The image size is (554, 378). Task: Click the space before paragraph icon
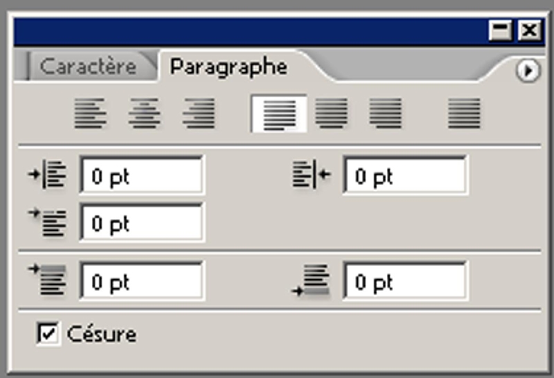tap(47, 280)
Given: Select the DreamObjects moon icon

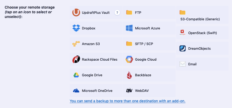Looking at the screenshot, I should tap(182, 48).
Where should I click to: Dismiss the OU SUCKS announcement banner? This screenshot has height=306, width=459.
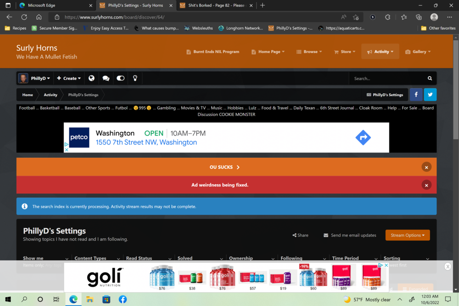click(x=426, y=167)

__Exercise brief__. Give back every record above exactly as written, skipping each picture.

__Response to the exercise__.
The image size is (554, 378). Task: Click the space before paragraph icon
tap(47, 280)
Given: Select the DreamObjects moon icon

Looking at the screenshot, I should tap(182, 48).
Where should I click to: Dismiss the OU SUCKS announcement banner? This screenshot has height=306, width=459.
click(x=426, y=167)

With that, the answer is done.